**DATA**
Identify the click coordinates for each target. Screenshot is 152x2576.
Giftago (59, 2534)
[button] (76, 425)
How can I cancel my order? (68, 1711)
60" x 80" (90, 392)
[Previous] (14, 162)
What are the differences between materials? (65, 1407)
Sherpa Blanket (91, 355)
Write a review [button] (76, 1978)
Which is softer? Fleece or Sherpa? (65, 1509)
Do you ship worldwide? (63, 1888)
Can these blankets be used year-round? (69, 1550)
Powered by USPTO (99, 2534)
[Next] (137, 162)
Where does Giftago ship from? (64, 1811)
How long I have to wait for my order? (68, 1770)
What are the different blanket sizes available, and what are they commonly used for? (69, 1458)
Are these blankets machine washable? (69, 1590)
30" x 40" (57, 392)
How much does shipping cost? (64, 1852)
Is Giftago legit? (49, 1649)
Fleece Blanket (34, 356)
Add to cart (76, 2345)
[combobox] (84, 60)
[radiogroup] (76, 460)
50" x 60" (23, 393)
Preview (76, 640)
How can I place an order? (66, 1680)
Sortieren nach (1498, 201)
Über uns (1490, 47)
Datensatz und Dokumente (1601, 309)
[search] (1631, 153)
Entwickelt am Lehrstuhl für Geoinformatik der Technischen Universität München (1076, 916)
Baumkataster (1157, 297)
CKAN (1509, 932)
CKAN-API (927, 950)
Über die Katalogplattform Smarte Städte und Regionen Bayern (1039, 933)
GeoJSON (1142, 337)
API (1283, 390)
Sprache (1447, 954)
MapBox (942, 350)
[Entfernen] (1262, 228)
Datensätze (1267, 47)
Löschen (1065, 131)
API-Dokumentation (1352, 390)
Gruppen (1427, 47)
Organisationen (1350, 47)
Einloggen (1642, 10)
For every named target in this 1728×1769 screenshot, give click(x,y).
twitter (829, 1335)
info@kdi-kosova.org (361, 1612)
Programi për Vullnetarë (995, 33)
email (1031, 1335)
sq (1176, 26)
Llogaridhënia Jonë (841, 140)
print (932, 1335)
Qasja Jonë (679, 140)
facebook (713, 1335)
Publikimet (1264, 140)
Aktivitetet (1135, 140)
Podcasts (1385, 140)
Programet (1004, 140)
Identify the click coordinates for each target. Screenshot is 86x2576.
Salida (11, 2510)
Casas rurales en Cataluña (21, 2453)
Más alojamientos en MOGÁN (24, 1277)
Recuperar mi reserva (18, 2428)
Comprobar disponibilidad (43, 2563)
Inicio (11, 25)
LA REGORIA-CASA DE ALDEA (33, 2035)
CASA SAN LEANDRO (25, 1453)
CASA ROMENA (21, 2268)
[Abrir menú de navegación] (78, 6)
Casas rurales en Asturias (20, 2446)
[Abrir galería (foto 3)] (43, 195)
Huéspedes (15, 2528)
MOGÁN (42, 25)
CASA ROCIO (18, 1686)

**WHAT THIS TASK INVOLVES**
Only the lines of the data holding the string "Sherpa" are wanted; copy each of them.

**EXERCISE ANSWER**
Sherpa Blanket (91, 355)
Which is softer? Fleece or Sherpa? (65, 1509)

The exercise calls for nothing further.